Cloning, characterization, and ectopic expression in Arabidopsis to determine the function of FvSPL1 gene from woodland strawberry (Fragaria vesca)

BACKGROUND: SQUAMOSA promoter binding protein-like (SPL) proteins are a class of plant-specific transcription factors that play important roles in plant development. However, the majority of SPL genes in strawberry are functionally uncharacterized. OBJECTIVE: To understand the biological functions and elucidate the molecular regulatory mechanisms of SPL genes in strawberry development. METHODS: The FvSPL1 gene from woodland strawberry was cloned and the phylogenetic tree was analyzed using bioinformatics methods. Subcellular localization, transcriptional activity, DNA binding ability and regulatory mechanisms of FvSPL1 were analyzed through biochemical and genetic approaches. RESULTS: Phylogenetic analysis with SPL genes from Arabidopsis, tomato and chrysanthemum indicated that FvSPL1 clustered in the same group as those of the miR156 target site located at the 3′-untranslated region. Further biochemical analysis indicated that FvSPL1 was exclusively localized in the nucleus. Electrophoretic mobility shift assay demonstrated that FvSPL1 could specifically recognize the GTAC motif. Transcriptional activity analysis showed that FvSPL1 is a transcriptional activator that could activate the expression of the FvAP1 gene.
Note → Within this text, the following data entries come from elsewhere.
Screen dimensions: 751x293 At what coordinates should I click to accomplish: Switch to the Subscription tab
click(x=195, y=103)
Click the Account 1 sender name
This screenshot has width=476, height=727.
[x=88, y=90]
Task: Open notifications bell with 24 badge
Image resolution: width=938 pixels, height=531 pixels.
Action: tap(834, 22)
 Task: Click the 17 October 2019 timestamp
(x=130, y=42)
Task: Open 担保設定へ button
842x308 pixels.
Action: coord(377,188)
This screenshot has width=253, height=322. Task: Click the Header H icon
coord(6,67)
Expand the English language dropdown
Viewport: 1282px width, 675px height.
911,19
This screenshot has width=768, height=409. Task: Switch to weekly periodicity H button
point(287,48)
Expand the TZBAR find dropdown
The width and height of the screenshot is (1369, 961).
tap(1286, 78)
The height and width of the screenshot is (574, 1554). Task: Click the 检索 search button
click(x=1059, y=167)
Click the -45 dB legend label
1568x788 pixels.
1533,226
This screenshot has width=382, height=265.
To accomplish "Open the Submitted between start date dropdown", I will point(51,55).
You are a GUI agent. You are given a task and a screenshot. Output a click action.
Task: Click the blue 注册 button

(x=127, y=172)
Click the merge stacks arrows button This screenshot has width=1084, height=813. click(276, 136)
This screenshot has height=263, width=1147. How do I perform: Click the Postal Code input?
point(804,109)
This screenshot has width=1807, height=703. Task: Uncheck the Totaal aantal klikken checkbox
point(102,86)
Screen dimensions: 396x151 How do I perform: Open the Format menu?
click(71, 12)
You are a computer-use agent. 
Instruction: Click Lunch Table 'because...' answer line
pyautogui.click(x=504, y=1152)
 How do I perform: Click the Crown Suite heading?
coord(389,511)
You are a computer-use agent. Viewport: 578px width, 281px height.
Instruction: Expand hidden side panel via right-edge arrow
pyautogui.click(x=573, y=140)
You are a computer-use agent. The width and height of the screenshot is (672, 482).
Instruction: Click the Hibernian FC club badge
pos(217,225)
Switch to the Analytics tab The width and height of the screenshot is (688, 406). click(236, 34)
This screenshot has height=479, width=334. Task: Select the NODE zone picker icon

Finally, transgenic Arabidopsis overexpressing the FvSPL1 gene exhibited significantly early flowering. Taken together, our study indicated that FvSPL1, similar to its orthologs in Arabidopsis, mainly functions in regulating plant flowering. CONCLUSIONS: These findings provide insight into the mechanism of flowering in strawberry, and contribute to the understanding of strawberry flowering time manipulation which will facilitate the molecular breeding of strawberries.